■ **Problem**: Write out the listing below in full and exactly, leaving out every picture.

■ **Entries provided**:
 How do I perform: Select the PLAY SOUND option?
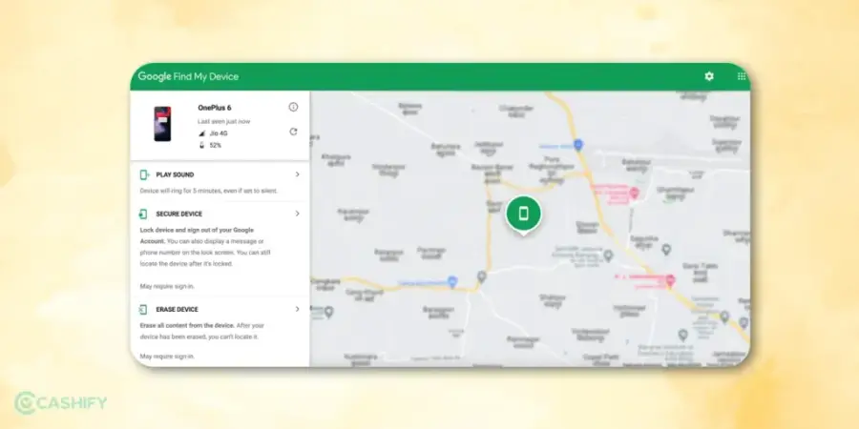point(176,175)
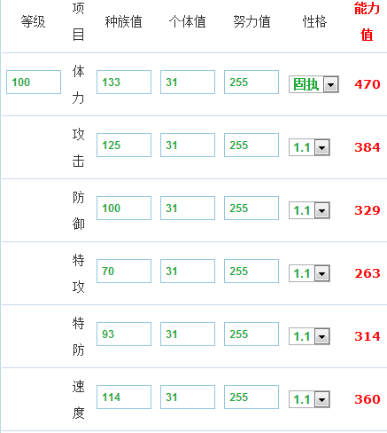Viewport: 387px width, 433px height.
Task: Click the 特攻 种族值 field with 70
Action: click(x=124, y=271)
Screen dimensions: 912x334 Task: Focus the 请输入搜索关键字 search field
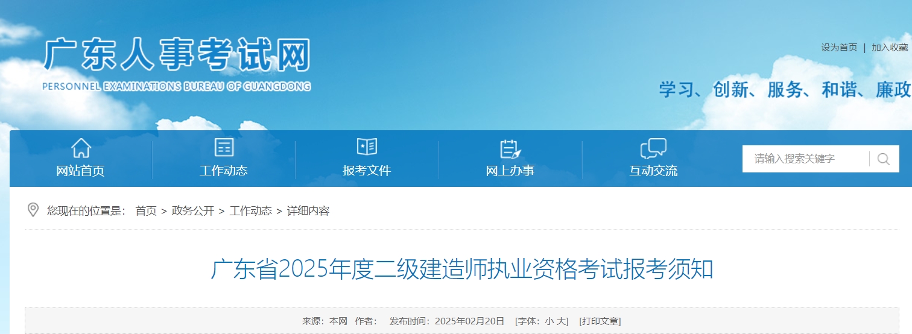(805, 159)
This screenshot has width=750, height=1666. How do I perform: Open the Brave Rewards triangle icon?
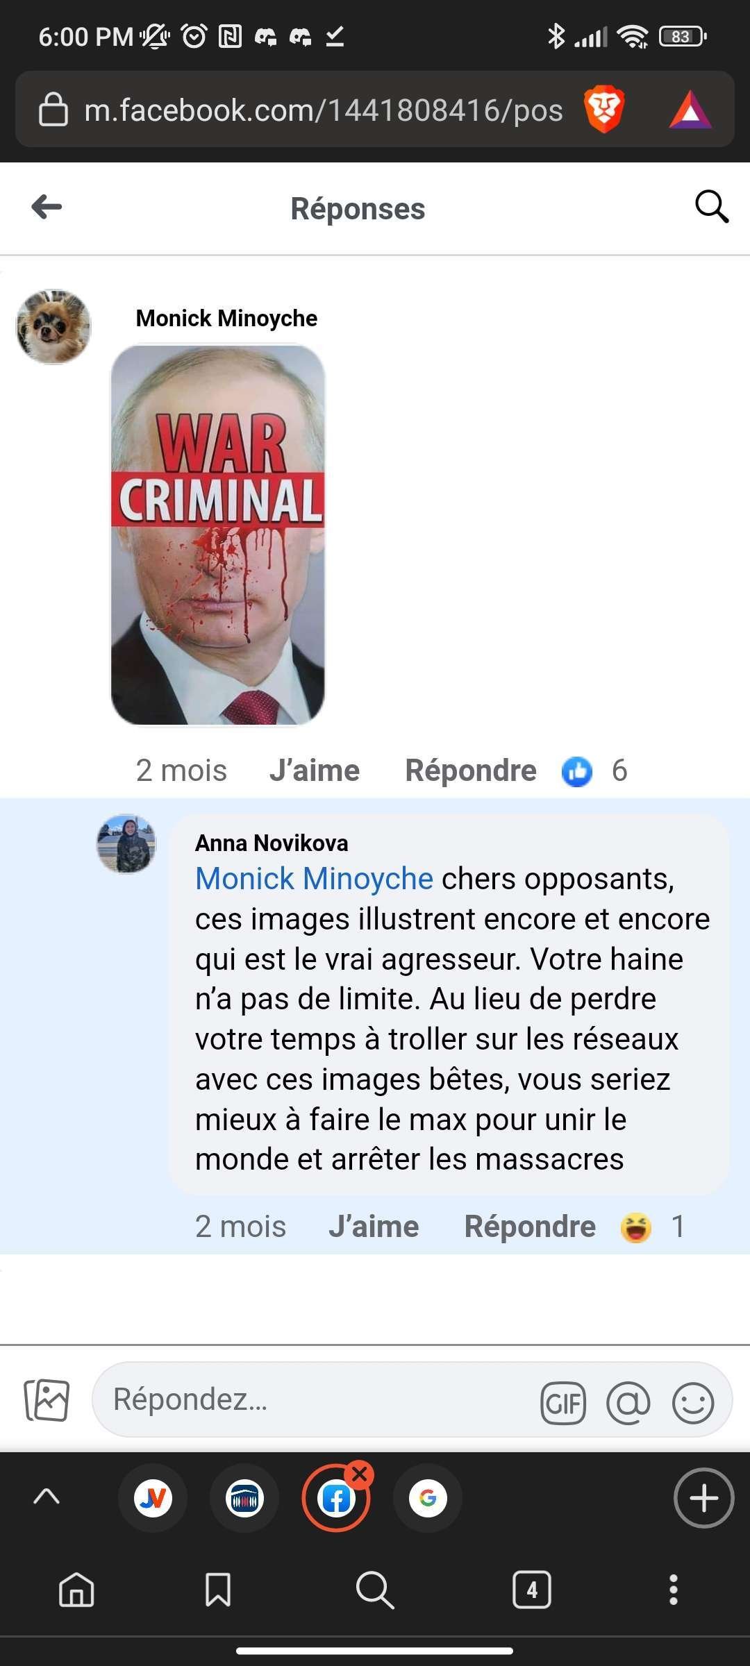(690, 110)
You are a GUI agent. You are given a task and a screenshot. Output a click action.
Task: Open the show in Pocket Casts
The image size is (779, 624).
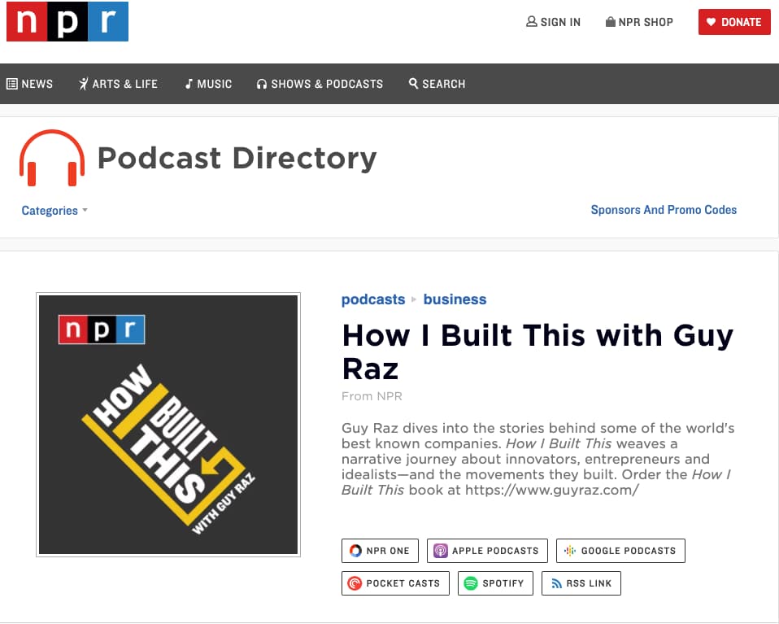[x=394, y=583]
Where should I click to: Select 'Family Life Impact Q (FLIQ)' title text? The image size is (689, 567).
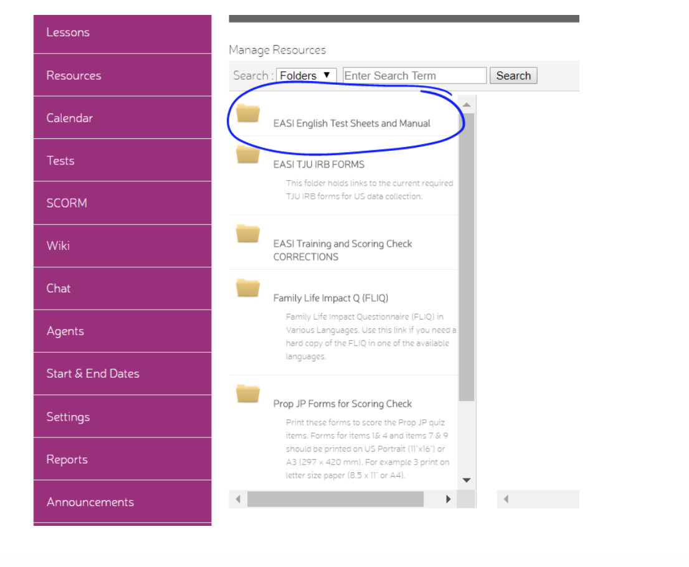[330, 298]
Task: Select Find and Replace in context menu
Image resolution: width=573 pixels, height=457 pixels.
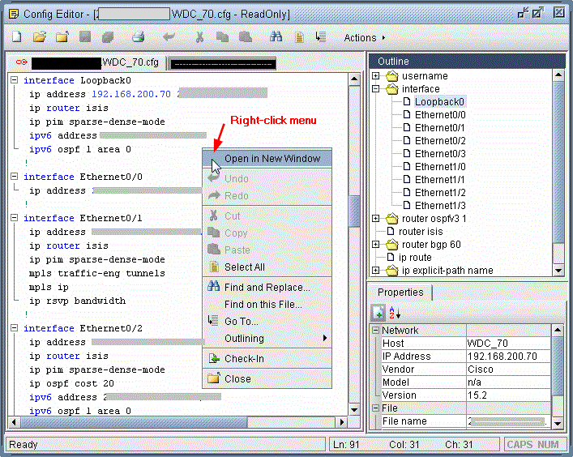Action: pos(267,287)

■ **Result of this exercise**:
 How do I perform: Select the PLAY SOUND option?
point(176,175)
Viewport: 387px width, 433px height.
Task: Click the 特攻 种族值 field with 70
Action: click(x=124, y=271)
Screen dimensions: 912x334 Task: Focus the 请输入搜索关键字 search field
(805, 159)
This screenshot has width=750, height=1666. How do I perform: Open the Brave Rewards triangle icon?
(690, 110)
You are a GUI agent. You are given a task and a screenshot. Output a click action.
Task: Open the show in Pocket Casts
The image size is (779, 624).
[x=394, y=583]
Where should I click to: Select 'Family Life Impact Q (FLIQ)' title text? The image size is (689, 567).
[330, 298]
Task: Select Find and Replace in context menu
Image resolution: width=573 pixels, height=457 pixels.
Action: pos(267,287)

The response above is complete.